Among the entries that follow, the required portion opens with the line containing "Call us (837, 56)" and closes with the line containing "For every named target in this 1366×2491". Give that portion again exactly, and nothing else.

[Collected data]
..........

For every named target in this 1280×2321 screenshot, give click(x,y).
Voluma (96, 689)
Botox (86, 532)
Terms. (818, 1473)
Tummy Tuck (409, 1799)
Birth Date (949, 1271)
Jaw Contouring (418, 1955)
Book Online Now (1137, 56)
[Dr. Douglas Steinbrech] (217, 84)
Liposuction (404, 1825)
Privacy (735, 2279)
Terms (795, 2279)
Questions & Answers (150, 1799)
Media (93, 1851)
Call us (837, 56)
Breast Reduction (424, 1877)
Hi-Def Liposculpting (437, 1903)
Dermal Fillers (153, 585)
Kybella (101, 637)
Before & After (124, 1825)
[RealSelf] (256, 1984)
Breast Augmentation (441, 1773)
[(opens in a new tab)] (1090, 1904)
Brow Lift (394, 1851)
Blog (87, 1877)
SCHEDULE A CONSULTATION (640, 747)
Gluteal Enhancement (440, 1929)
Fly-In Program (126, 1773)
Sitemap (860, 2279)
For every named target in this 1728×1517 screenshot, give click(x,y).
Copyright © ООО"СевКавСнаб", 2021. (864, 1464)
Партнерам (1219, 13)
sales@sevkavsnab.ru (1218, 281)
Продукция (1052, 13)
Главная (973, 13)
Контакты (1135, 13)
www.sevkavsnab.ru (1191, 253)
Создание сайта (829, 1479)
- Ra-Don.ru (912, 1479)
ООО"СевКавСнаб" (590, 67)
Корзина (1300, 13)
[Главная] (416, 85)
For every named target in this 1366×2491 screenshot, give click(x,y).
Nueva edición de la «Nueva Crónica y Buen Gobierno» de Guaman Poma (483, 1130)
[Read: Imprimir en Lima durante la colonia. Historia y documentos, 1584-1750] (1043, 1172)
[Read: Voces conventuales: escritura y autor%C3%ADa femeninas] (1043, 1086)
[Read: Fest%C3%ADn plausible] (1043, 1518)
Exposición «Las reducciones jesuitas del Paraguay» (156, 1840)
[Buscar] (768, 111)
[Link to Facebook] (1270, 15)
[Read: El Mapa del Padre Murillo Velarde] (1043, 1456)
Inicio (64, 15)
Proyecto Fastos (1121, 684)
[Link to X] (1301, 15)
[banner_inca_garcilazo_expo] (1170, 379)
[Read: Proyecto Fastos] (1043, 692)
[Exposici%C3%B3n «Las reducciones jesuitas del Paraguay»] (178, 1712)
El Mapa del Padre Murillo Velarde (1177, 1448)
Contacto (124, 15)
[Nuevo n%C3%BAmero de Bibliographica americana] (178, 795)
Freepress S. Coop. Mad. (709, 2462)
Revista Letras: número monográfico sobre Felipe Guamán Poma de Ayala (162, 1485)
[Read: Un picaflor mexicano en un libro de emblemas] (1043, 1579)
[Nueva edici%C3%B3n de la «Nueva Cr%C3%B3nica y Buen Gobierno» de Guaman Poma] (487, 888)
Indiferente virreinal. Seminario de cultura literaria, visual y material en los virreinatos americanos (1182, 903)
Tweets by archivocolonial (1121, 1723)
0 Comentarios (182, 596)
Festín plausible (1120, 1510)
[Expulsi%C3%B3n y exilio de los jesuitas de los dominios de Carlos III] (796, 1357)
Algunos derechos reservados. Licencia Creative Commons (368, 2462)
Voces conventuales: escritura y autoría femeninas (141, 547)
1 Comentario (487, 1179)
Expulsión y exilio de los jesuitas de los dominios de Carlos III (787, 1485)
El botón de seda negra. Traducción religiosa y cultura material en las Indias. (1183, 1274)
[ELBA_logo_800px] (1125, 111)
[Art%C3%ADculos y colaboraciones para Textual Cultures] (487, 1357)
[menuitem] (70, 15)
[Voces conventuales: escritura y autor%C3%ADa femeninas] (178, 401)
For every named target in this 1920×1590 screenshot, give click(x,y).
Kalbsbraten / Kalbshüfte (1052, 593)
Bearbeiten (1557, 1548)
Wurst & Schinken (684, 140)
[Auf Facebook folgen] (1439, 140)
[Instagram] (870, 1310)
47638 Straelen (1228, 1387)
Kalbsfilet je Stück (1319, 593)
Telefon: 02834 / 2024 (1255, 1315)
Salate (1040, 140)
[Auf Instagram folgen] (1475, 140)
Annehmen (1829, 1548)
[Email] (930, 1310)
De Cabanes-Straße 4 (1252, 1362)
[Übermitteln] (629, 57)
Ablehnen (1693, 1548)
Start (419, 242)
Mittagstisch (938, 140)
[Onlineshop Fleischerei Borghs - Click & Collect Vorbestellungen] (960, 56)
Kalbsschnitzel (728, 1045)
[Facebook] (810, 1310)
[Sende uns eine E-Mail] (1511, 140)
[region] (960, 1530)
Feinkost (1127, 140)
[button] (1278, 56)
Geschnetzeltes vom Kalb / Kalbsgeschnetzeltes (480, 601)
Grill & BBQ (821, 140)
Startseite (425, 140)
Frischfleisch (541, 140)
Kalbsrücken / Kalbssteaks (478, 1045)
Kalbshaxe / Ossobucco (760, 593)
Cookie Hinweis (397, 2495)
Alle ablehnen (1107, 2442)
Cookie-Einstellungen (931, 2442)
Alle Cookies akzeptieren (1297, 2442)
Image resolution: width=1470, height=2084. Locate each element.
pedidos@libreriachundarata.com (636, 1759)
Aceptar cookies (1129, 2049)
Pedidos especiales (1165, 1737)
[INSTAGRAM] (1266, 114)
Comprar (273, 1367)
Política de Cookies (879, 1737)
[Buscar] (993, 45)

..........

RESULT:
Call us (837, 56)
Breast Reduction (424, 1877)
Hi-Def Liposculpting (437, 1903)
Dermal Fillers (153, 585)
Kybella (101, 637)
Before & After (124, 1825)
[RealSelf] (256, 1984)
Breast Augmentation (441, 1773)
[(opens in a new tab)] (1090, 1904)
Brow Lift (394, 1851)
Blog (87, 1877)
SCHEDULE A CONSULTATION (640, 747)
Gluteal Enhancement (440, 1929)
Fly-In Program (126, 1773)
Sitemap (860, 2279)
For every named target in this 1728×1517 screenshot, give click(x,y).
Copyright © ООО"СевКавСнаб", 2021. (864, 1464)
Партнерам (1219, 13)
sales@sevkavsnab.ru (1218, 281)
Продукция (1052, 13)
Главная (973, 13)
Контакты (1135, 13)
www.sevkavsnab.ru (1191, 253)
Создание сайта (829, 1479)
- Ra-Don.ru (912, 1479)
ООО"СевКавСнаб" (590, 67)
Корзина (1300, 13)
[Главная] (416, 85)
For every named target in this 1366×2491 screenshot, give click(x,y).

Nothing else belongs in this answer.